● **Exercises to complete**
a) In the article on OpenAI's Partner Network, what are the three levels of the tiered structure?
b) Write the next part of the article on OpenAI's Partner Network, starting after its last sentence.
Source document Block Start
OpenAI is building a larger consulting and services ecosystem around its products, unveiling a new Partner Network backed by a $150 million investment. The company says the initiative is designed to help enterprises move from experimentation to deployment by connecting them with partners that can handle strategy, integration, workflow redesign, and change management.
The program launches with a select group of global firms spanning consulting, systems integration, technology, and data services. OpenAI said it also aims to train and enable 300,000 certified consultants by the end of 2026, signaling a major push to widen the pool of professionals who can implement its tools inside businesses.
In announcing the network, OpenAI argued that the main challenge in enterprise AI is no longer raw model capability. Instead, it says organizations often struggle to identify the right use cases, connect AI tools to existing systems, and guide employees through new ways of working.
The Partner Network is intended to address those gaps by giving partners a more structured way to build, sell, and deliver AI solutions with OpenAI. According to the company, partners will receive access to resources, enablement, and support that can help them create repeatable AI practices for customers.
The network uses a tiered structure with three levels: Select, Advanced, and Elite. OpenAI says the tiers will reflect a partner’s sales performance, technical skill, co-selling activity, and experience deploying projects for customers. The company also plans to introduce specializations in areas such as Codex, cybersecurity, and agents so buyers can better identify firms with deeper expertise.
For larger enterprise rollouts, OpenAI is piloting a Forward Deployed Experts program with a group of founding partners. The effort is meant to better align partner practitioners with OpenAI’s own Forward Deployed Engineering teams when customers need more intensive deployment support.
OpenAI said those participants will gain exposure to its technologies, playbooks, and transformation patterns, with the goal of bringing more OpenAI-native expertise into customer environments.
Source document Block End
Recorded data Block Start
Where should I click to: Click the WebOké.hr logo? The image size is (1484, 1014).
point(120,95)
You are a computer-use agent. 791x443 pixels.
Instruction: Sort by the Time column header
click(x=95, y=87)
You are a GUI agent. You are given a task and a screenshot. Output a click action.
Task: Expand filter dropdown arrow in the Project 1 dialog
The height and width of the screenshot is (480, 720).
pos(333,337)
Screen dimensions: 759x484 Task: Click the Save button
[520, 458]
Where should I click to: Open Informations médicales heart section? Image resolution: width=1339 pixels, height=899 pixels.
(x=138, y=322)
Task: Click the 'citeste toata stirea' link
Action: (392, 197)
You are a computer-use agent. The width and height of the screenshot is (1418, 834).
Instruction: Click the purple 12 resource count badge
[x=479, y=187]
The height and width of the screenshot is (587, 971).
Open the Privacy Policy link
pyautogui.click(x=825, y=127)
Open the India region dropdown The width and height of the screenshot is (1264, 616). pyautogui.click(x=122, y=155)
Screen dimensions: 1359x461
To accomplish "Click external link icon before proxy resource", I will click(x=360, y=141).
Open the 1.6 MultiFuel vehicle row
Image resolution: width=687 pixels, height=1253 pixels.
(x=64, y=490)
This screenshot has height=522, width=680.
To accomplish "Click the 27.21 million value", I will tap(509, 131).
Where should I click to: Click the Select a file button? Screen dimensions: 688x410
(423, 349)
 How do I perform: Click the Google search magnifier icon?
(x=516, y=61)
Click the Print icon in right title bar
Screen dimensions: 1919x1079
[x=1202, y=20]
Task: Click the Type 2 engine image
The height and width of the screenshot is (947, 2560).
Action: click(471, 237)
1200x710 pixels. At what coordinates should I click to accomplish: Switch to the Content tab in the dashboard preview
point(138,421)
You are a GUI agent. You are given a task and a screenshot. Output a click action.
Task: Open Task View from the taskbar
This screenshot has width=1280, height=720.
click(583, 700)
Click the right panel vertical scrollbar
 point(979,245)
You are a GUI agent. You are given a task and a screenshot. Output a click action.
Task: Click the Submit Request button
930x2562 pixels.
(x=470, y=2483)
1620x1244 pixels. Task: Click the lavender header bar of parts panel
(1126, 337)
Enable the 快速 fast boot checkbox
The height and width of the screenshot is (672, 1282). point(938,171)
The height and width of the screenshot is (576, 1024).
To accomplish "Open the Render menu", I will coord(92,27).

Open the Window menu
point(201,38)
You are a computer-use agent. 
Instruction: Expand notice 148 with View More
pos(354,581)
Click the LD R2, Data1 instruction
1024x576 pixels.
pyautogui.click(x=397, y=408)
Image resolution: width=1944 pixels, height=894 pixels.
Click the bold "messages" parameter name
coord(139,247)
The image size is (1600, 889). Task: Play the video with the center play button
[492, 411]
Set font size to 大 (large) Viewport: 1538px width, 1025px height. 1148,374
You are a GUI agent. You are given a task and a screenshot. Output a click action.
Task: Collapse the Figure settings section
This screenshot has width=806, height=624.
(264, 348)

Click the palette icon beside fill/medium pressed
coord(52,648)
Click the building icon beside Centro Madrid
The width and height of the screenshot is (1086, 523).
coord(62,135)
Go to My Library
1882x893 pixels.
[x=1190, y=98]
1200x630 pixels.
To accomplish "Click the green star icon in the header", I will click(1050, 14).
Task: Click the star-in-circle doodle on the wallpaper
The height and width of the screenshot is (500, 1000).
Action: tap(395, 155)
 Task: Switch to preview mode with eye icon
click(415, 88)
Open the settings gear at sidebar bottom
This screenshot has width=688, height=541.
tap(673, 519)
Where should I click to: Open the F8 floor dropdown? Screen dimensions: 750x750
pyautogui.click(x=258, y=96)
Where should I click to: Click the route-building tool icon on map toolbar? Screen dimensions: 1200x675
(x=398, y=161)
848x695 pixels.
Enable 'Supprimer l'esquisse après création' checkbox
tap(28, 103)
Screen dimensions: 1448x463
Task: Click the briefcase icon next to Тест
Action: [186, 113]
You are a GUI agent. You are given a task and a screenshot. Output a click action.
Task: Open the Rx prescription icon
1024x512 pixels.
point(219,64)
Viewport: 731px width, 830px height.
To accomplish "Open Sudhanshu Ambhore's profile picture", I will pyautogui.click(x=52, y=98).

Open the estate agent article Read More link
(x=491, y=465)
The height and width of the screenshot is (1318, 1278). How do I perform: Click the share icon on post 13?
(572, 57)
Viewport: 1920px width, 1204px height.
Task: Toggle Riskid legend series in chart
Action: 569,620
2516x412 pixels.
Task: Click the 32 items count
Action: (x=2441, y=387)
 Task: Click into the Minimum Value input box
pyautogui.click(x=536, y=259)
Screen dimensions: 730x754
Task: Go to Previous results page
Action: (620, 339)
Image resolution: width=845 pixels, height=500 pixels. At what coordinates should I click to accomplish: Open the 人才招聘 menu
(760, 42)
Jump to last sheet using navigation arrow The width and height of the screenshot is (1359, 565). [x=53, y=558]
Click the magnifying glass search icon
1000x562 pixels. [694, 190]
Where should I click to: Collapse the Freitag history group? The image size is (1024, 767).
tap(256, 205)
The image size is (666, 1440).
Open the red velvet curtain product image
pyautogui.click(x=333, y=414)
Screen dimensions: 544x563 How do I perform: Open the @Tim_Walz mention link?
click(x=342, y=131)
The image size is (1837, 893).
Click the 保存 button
Recorded data Block End
● **Answers to the exercises**
a) Select, Advanced, and Elite.

b)
The company framed the move as part of a broader ecosystem strategy, saying no single provider can deliver every solution in every market. By working with partners, OpenAI said it can help more organizations adopt AI in ways that fit their operational and governance needs.
The launch roster includes firms such as Accenture, Bain, BCG, McKinsey, PwC, Eliza, and others. OpenAI highlighted several customer collaborations as examples of how the ecosystem can support adoption.
Agilent said its work with OpenAI and BCG is helping accelerate AI deployment across its business, including efforts to improve instruments, software, and services. eBay said it has worked with Artium and OpenAI on a customer service platform intended to create faster and more personalized support. Paychex described its collaboration with Bain and OpenAI as a production-scale AI deployment for payroll workflows, while T-Mobile pointed to work with Accenture and OpenAI on AI-enabled customer experiences.
The company’s message is that AI value in the enterprise now depends less on access to models and more on implementation. OpenAI is betting that a formal partner program, paired with significant funding and training targets, will help it scale that implementation faster.
The Partner Network is the latest sign that OpenAI sees professional services and deployment support as central to the next phase of AI adoption in business.